The answer must consist of each line below that holds the word "dropdown", copied as it stands.

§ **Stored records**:
#####

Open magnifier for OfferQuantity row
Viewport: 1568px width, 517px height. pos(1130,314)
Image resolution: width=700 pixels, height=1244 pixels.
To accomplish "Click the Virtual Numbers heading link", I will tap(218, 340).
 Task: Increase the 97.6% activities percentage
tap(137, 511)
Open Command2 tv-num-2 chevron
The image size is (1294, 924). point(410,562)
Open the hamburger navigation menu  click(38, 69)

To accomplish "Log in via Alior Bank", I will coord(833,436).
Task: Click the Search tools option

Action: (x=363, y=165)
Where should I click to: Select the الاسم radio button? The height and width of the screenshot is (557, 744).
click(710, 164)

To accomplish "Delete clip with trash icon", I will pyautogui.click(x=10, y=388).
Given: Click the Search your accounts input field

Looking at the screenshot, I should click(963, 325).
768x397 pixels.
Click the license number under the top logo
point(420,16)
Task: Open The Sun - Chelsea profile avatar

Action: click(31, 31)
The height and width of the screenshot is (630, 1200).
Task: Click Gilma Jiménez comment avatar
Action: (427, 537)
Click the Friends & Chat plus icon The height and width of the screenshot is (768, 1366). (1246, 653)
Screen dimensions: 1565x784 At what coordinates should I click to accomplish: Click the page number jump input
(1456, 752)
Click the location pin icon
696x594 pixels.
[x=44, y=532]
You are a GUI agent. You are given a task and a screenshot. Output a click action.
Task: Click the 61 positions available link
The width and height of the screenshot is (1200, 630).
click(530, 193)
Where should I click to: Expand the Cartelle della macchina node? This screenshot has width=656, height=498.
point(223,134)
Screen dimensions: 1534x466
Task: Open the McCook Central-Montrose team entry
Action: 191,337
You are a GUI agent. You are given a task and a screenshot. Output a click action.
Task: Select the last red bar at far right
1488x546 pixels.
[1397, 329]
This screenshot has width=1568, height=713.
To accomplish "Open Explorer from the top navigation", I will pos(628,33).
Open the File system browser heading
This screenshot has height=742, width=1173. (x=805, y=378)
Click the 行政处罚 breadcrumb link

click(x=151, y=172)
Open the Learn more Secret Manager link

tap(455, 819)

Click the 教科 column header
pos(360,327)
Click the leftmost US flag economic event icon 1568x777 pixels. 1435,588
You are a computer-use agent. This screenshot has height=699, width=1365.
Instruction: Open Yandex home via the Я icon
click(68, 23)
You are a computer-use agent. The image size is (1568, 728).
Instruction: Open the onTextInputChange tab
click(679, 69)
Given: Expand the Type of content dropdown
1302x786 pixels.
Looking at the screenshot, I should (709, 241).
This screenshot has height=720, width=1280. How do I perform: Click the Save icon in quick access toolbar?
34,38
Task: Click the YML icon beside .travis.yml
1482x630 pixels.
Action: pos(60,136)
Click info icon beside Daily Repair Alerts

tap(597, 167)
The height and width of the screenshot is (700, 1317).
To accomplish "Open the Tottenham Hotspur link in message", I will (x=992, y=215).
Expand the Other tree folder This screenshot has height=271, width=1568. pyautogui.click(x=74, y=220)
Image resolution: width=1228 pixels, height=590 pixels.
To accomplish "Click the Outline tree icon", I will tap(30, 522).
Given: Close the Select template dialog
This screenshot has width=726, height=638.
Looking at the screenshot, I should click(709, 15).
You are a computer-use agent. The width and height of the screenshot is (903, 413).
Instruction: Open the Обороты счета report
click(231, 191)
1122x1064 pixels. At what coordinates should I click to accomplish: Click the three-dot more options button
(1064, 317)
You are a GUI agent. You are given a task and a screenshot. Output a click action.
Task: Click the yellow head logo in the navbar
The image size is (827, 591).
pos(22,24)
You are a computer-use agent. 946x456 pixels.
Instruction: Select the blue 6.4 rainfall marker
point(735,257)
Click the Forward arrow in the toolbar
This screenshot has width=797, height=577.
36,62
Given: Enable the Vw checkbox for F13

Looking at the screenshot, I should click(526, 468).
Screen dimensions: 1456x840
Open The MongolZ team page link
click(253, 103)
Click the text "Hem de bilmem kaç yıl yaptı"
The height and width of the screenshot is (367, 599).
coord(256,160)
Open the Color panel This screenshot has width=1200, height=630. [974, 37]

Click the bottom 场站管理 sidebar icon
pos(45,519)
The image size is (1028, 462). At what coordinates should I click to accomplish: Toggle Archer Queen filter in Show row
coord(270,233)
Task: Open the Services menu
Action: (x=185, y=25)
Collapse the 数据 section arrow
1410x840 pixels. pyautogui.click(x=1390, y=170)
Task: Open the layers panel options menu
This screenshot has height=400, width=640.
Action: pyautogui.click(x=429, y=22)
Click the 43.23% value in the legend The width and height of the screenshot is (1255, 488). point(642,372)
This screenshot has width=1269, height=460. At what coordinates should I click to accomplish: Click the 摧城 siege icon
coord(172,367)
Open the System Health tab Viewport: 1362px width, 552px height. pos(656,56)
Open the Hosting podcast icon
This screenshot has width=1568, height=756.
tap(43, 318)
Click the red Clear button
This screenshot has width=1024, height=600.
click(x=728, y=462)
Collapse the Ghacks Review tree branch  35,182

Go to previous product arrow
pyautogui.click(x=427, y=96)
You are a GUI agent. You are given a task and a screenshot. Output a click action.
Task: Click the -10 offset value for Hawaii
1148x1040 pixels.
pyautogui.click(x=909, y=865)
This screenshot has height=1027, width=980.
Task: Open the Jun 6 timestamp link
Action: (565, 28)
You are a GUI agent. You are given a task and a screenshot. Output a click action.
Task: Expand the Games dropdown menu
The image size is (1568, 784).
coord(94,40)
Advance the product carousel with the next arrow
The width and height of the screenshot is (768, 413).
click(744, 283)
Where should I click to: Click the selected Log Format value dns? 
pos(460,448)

#####

§ **Solved exercise**:
Given: Expand the Type of content dropdown
Task: Expand the Games dropdown menu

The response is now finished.